There's a term I'm grasping for, or at least there should be a term for it.....technology-creep, maybe.  I'm referring to a paradigm where technology was implemented long ago, and it keeps being added to and updated, but a lot it now ranges from clunky to crappy, but the only real fix is to blow it all up and have a total redo.  But you can't, because it would cripple everything for far longer than any department could abide.  So you're just stuck with this massive, poorly-evolving blob.

The university I work at has a serious case of it, imo.  

I'm working on a project for the industrial engineering dept. that really needs a database solution.  We have a database.  But for various reasons, implementing a new workflow like they need is not going to happen.  For all I know, it can't happen.  So my department builds what I consider a work-around solution, and it won't be bad, per se, but it'll hardly be ideal.  The software we license to address these kinds of projects just isn't made to do quite what needs to be done, so I fear it'll be a bit of a meh work-around.

=-=-=-=-=

Could you extend the post on technology creep at the university, picking up right after its final sentence?

§ MATERIAL SHOWN
=-=-=-=-=

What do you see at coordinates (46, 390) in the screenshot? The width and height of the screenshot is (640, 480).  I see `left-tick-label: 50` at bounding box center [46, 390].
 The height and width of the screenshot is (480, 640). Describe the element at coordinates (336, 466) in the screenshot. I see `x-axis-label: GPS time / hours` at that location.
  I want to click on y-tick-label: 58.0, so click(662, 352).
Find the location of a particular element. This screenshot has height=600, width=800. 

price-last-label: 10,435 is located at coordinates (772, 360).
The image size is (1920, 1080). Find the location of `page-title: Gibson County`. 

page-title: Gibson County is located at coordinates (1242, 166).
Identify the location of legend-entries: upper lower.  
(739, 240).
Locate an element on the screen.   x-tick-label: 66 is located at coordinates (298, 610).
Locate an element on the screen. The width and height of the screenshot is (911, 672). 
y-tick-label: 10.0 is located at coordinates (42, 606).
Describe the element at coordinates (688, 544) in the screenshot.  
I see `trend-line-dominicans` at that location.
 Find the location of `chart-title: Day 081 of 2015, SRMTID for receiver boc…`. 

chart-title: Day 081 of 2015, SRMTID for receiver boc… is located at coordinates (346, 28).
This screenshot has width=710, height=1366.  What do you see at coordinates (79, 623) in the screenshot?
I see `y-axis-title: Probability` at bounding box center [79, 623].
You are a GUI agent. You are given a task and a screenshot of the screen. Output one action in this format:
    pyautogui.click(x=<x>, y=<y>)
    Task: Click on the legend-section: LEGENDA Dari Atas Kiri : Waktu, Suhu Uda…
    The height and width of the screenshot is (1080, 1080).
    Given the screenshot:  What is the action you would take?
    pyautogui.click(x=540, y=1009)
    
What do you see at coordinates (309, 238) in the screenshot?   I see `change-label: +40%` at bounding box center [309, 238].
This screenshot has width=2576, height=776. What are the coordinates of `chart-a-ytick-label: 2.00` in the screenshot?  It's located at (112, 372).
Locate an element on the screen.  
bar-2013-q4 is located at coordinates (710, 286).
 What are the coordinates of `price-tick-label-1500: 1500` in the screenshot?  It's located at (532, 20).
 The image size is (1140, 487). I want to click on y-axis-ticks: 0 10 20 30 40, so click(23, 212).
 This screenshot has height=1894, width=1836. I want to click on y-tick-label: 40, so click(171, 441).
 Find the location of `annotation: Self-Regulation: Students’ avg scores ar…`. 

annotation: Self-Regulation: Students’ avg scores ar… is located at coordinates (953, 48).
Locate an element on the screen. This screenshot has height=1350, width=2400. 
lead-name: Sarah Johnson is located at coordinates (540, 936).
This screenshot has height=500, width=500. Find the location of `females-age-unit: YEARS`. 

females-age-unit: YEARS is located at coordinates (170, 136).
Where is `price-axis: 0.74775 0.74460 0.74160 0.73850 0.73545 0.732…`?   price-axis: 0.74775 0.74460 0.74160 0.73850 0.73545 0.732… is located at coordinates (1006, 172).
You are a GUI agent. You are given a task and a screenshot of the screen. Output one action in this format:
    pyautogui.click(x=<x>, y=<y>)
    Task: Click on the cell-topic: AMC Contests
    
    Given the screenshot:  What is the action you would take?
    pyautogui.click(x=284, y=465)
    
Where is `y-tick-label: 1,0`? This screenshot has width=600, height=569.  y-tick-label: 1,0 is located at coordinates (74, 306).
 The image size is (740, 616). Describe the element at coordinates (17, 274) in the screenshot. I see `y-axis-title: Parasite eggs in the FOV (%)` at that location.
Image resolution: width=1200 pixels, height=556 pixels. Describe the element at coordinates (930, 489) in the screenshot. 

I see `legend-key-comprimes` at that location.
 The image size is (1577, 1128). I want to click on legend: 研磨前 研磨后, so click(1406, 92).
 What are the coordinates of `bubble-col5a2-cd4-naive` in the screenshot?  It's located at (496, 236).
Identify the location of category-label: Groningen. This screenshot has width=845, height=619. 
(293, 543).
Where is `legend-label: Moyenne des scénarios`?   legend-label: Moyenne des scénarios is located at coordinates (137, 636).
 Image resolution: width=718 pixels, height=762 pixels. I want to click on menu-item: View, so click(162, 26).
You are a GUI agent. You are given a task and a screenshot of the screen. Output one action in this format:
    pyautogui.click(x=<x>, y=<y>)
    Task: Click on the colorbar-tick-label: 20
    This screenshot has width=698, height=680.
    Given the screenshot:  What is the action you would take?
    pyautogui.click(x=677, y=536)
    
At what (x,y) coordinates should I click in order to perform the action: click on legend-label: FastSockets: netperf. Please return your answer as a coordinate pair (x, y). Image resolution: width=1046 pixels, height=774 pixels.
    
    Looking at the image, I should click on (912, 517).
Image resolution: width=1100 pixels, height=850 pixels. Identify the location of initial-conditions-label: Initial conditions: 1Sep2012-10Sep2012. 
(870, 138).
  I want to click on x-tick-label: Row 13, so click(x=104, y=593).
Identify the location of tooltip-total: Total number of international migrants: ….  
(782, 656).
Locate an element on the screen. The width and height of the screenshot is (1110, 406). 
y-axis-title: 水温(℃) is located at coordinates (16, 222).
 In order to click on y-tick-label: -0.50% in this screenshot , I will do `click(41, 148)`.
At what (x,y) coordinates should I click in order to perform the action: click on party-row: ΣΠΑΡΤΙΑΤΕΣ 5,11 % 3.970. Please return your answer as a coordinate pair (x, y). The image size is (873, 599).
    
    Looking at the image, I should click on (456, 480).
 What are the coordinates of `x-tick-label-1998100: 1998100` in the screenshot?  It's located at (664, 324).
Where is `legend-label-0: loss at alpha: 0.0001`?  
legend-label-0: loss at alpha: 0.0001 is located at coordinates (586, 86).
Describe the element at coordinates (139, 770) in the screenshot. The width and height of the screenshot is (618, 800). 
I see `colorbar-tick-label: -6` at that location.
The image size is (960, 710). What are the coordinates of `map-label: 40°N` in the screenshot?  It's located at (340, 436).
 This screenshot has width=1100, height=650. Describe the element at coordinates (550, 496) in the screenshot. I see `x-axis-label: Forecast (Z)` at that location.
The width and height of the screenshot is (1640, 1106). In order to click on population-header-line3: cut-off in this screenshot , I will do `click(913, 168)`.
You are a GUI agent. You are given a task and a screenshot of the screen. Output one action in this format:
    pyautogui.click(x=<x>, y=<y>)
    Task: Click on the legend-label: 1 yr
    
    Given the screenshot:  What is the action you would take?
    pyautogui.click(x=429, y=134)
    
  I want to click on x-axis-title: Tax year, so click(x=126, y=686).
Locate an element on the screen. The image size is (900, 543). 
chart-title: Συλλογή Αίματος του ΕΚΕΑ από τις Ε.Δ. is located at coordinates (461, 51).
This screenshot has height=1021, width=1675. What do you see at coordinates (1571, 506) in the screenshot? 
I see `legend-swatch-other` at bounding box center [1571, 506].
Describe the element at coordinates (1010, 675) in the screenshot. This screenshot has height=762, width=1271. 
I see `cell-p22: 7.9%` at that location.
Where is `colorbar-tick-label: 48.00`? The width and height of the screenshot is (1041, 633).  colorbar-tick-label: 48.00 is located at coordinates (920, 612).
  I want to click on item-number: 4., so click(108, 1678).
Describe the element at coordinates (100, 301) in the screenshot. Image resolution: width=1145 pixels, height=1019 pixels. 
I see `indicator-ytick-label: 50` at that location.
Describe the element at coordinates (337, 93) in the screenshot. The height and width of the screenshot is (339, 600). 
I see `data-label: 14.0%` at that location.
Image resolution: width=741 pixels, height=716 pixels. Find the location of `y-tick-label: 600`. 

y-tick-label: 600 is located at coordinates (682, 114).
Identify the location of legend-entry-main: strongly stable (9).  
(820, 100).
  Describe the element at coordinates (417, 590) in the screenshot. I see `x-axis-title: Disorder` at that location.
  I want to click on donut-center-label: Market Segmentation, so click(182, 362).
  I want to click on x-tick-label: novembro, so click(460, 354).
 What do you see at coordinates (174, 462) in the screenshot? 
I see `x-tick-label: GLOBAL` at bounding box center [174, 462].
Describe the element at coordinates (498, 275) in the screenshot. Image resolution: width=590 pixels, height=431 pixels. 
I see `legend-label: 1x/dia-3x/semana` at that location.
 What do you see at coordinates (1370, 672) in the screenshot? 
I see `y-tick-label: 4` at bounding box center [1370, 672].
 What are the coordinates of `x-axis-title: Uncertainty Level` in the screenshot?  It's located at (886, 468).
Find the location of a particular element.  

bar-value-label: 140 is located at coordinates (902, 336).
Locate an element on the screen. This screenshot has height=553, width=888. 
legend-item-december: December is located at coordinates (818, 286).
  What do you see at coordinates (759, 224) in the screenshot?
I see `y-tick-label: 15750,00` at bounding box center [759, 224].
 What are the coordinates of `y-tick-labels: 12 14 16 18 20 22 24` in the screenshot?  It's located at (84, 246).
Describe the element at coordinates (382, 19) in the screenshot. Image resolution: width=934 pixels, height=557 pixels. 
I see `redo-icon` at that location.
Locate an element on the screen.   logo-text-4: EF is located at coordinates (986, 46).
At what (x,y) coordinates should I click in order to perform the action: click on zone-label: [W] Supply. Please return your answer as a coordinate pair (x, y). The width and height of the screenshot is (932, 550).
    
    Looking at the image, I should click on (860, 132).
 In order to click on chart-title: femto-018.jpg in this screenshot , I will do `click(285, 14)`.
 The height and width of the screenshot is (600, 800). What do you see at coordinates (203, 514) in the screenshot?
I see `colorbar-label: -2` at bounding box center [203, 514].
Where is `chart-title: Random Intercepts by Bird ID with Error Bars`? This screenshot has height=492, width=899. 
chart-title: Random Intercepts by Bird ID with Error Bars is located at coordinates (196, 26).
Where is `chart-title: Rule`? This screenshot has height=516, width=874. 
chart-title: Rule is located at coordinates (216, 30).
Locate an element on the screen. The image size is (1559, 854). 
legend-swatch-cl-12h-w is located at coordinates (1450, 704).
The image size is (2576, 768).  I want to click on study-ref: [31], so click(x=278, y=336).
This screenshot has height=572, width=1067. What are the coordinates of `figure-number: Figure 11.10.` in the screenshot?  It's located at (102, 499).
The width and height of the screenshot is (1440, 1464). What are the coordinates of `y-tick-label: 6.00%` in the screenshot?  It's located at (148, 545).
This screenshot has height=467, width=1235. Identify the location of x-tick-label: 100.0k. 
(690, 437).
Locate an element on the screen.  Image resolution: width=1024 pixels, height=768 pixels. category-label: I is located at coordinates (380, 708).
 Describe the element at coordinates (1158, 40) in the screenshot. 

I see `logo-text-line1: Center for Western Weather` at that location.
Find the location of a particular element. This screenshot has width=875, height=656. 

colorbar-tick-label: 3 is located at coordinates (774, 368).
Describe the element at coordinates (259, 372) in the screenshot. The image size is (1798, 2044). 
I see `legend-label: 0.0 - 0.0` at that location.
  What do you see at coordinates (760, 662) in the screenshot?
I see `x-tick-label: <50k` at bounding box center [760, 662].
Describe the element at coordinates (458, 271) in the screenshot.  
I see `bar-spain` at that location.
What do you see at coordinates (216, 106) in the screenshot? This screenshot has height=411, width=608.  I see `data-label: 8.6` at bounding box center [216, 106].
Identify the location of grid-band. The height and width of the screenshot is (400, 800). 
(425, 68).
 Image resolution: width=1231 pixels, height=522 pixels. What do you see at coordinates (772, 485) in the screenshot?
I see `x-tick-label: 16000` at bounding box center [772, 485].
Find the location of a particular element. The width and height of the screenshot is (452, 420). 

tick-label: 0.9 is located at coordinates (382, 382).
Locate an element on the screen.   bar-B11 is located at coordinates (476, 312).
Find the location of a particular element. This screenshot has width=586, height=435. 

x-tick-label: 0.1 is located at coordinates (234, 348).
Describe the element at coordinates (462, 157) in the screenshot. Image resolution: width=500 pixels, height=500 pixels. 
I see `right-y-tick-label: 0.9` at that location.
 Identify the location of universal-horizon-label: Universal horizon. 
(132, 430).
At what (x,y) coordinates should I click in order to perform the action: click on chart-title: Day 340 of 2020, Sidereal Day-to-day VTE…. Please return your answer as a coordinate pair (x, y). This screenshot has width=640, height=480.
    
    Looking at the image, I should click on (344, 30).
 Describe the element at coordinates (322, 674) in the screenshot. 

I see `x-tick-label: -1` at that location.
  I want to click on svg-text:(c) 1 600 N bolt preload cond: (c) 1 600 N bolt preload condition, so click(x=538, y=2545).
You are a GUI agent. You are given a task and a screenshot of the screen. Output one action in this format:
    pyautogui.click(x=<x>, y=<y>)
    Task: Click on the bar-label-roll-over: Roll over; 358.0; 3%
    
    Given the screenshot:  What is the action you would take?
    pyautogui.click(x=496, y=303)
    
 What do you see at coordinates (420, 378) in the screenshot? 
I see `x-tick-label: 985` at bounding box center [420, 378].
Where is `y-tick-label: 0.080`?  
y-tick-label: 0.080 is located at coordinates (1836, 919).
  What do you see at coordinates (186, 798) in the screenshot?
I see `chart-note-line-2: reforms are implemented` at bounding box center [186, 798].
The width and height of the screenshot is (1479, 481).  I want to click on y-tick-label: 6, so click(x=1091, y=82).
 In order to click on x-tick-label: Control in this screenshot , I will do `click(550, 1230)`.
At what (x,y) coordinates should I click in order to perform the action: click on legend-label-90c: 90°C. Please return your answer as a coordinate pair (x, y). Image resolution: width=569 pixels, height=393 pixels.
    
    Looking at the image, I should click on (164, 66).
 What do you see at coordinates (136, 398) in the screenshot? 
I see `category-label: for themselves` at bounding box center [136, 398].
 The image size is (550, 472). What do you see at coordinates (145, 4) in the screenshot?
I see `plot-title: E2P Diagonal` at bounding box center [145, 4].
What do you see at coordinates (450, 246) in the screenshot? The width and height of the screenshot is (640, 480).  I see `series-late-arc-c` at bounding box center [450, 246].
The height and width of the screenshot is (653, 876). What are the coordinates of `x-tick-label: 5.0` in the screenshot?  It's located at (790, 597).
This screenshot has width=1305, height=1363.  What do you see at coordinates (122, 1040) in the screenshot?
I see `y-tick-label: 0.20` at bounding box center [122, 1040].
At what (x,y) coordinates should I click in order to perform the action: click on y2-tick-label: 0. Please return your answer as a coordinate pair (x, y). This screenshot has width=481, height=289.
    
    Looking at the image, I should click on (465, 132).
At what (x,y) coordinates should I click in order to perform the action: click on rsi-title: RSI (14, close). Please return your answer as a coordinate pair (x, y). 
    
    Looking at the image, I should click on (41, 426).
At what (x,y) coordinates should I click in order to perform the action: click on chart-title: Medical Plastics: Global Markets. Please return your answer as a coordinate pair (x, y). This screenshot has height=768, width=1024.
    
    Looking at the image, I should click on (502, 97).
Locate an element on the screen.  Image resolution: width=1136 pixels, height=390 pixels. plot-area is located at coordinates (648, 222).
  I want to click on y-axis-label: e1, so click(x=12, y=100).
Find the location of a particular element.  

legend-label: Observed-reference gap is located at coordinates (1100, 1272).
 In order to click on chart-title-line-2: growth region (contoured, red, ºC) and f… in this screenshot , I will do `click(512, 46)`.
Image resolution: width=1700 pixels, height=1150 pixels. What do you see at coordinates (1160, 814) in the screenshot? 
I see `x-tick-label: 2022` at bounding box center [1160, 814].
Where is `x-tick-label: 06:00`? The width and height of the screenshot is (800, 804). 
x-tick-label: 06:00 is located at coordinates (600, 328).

=-=-=-=-=

§ OUTPUT OF THE EXERCISE
Our database was implemented....I don't even know when.  Some version of it was probably here in the 70's.  Now it's a mercurial beast, with so many tables and tentacles that no single person on campus, no one in IT, no administrator I've talked to, no one, really knows the whole thing.  There is no schema.  Supposedly anyone who works directly with our database takes forever to train because you just have to use it over years to get familiar with it, they say, because anyone who tries to map a schema probably eventually just throws their hands up in dismay.  

We need an AGI super-intelligence to enter the system, map the whole thing, and then reorganize the database into a much cleaner, more concise, more manageable environment, and can keep the hordes of existing data right where they need to be.  

sigh....and then it would need to magically update every interface, program, etc. that interacts with the database, in every department.....

*double sigh*

......furk.  

The industrial engineering dept. is gonna get what they get.  If this could be handled some kinda way that it needs to be handled, we are not the department to do it.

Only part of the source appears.